Screenshot grounding data:

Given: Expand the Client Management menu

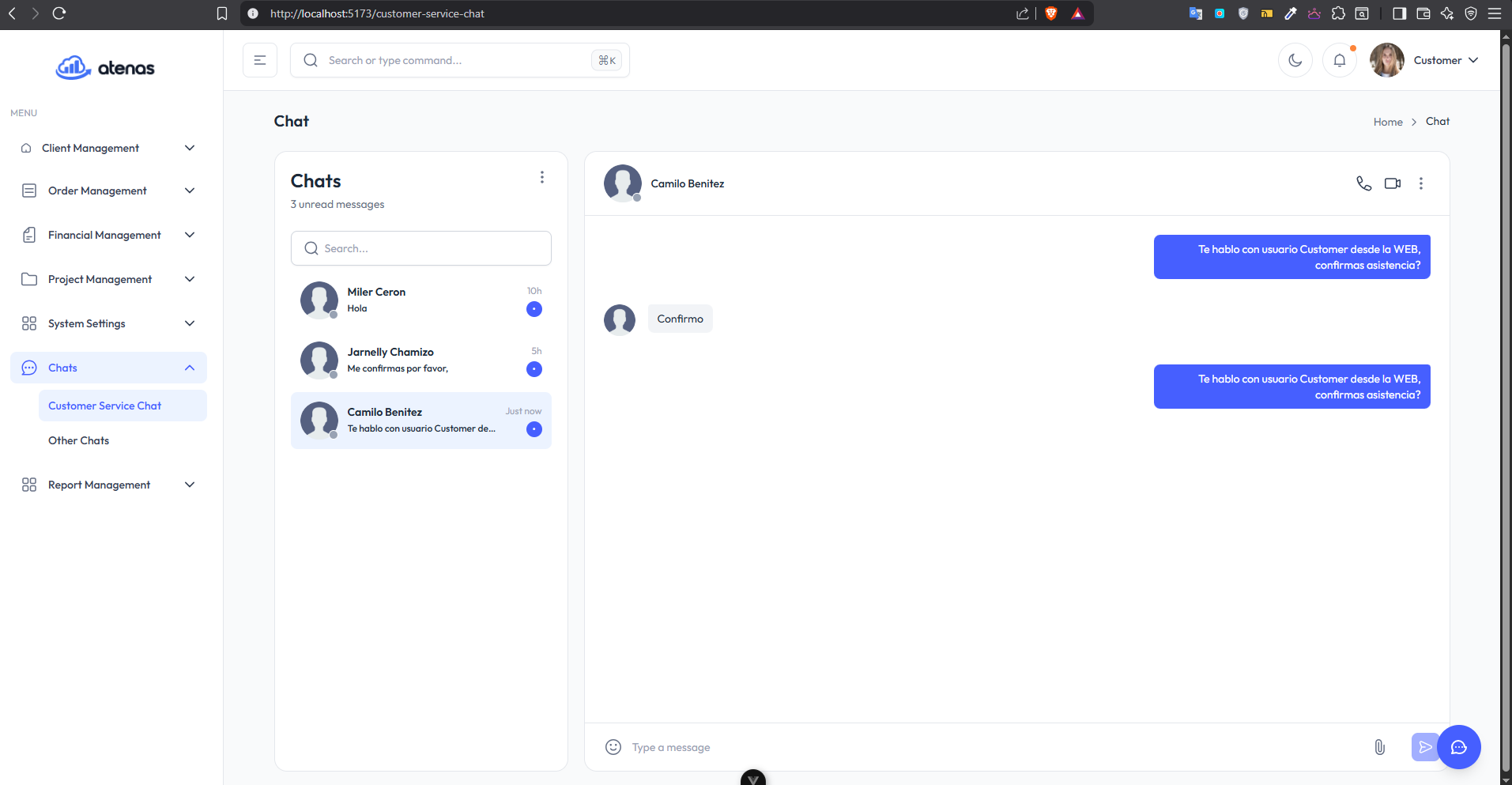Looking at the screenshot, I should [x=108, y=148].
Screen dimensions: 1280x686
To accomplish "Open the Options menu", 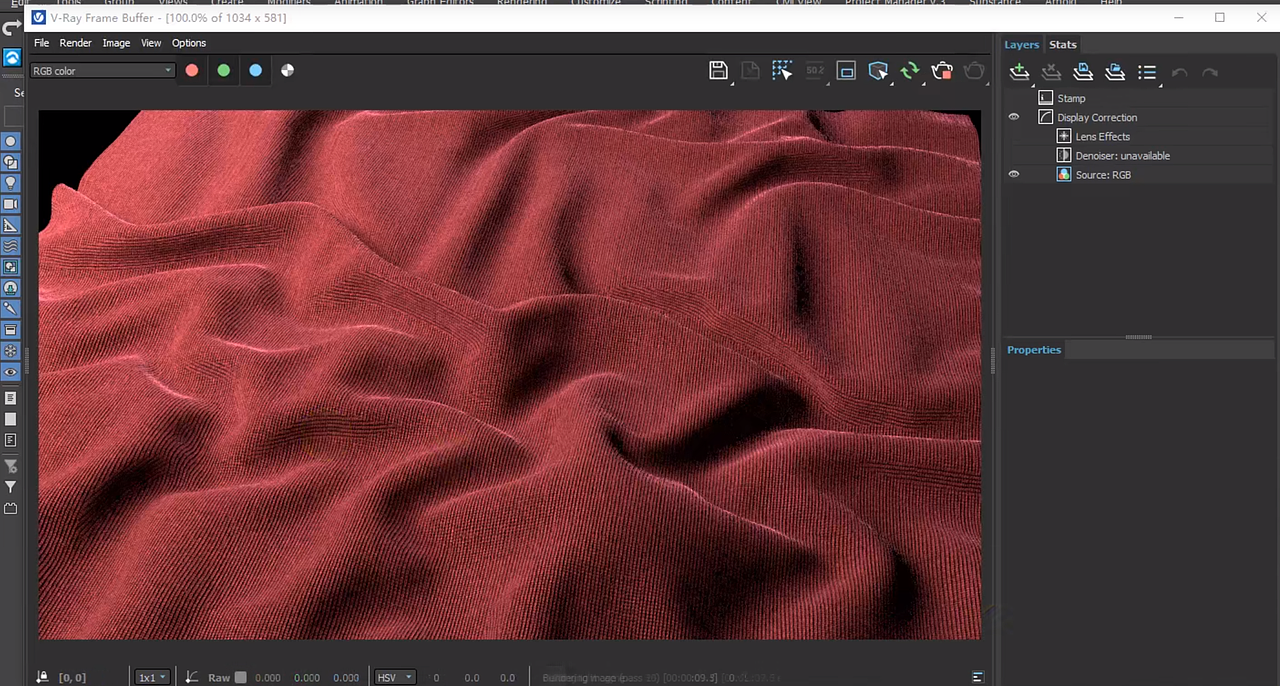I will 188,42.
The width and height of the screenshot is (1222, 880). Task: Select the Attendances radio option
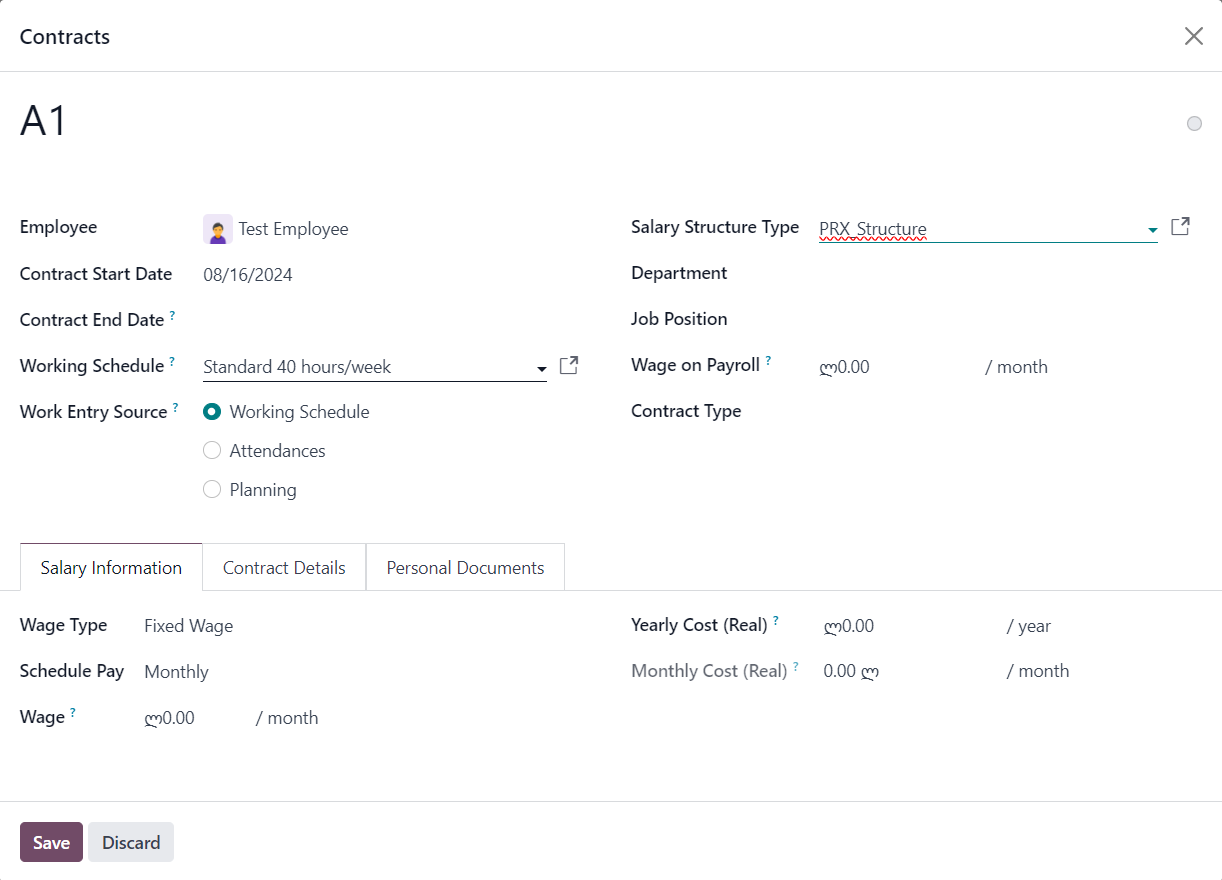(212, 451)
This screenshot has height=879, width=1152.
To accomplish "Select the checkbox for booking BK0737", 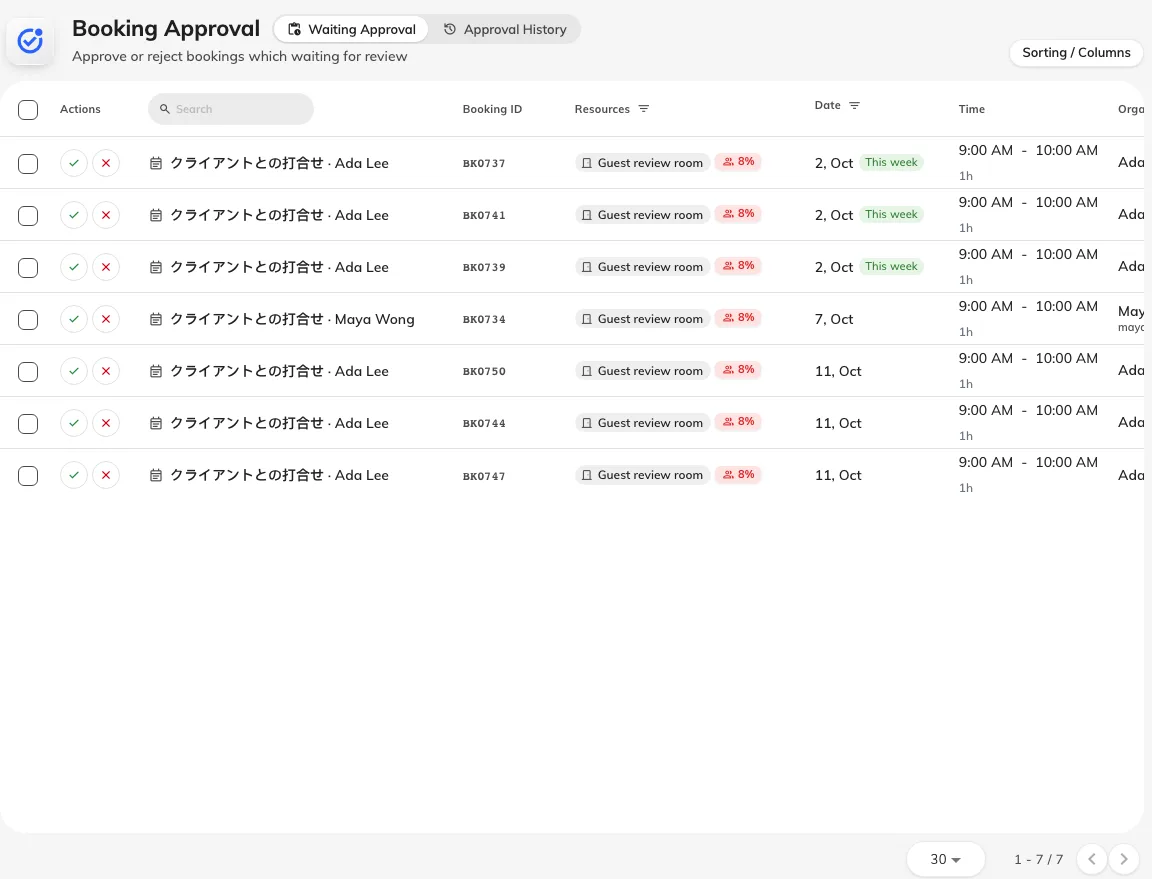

Work to be completed:
Write out exactly the lines that run from the one containing "The width and" to the last line of the entries above, both ends kept, pictures left out.

Solution below:
The width and height of the screenshot is (1222, 880). Task: Select the Attendances radio option
(212, 451)
This screenshot has height=879, width=1152.
To accomplish "Select the checkbox for booking BK0737", 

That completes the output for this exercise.